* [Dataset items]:
--------------------------------
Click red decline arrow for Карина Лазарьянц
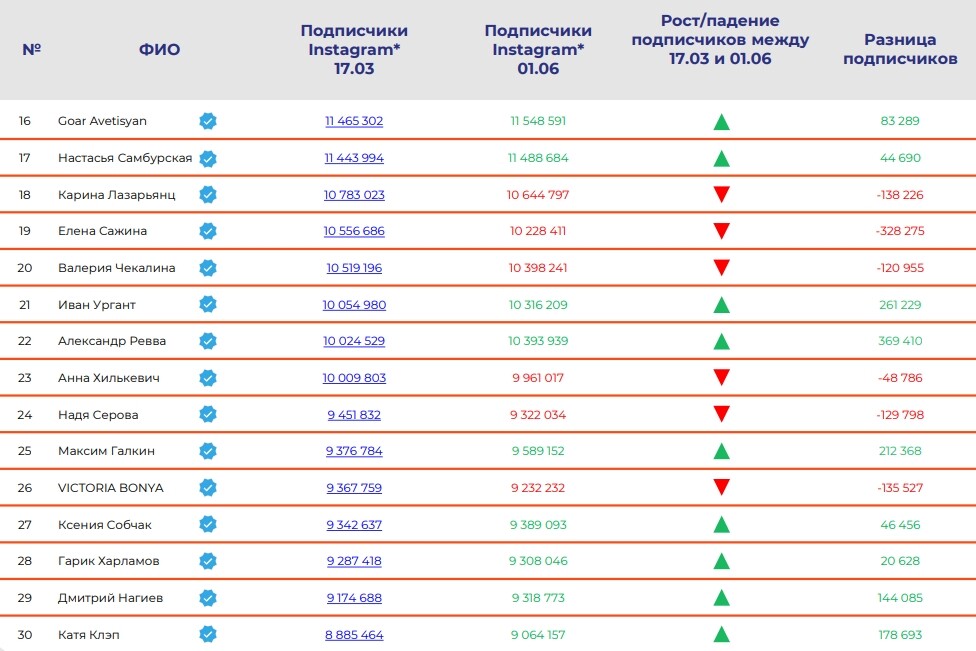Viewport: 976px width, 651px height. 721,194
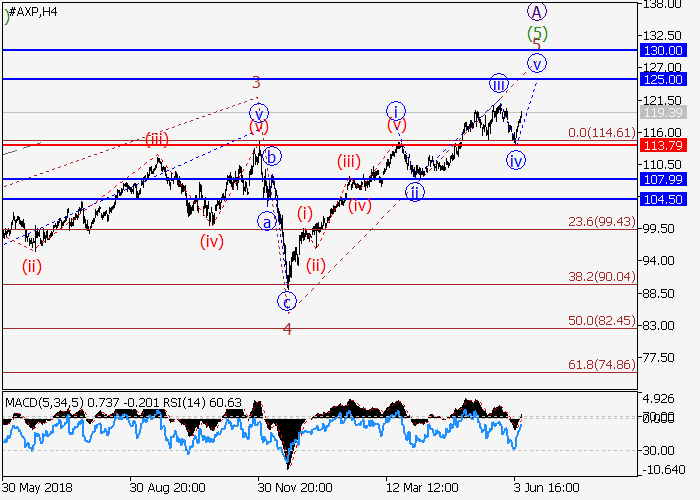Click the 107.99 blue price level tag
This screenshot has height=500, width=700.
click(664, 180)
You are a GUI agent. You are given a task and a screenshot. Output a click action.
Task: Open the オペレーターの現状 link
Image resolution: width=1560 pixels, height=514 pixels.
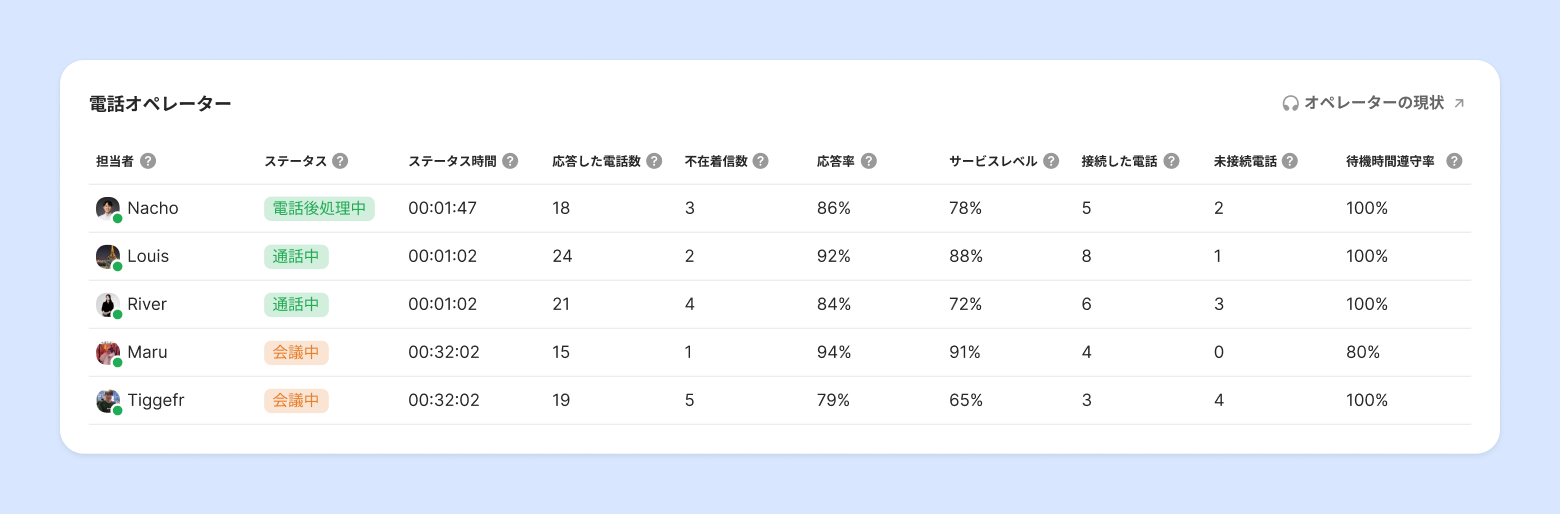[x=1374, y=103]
--------------------------------
* [Work to be completed]:
Each line from the one containing "Task: Open the オペレーターの現状 link" through the final line of the data must be reproduced exactly, both ends included, with no pictures in the copy.

* [Reply]:
Task: Open the オペレーターの現状 link
Image resolution: width=1560 pixels, height=514 pixels.
[x=1374, y=103]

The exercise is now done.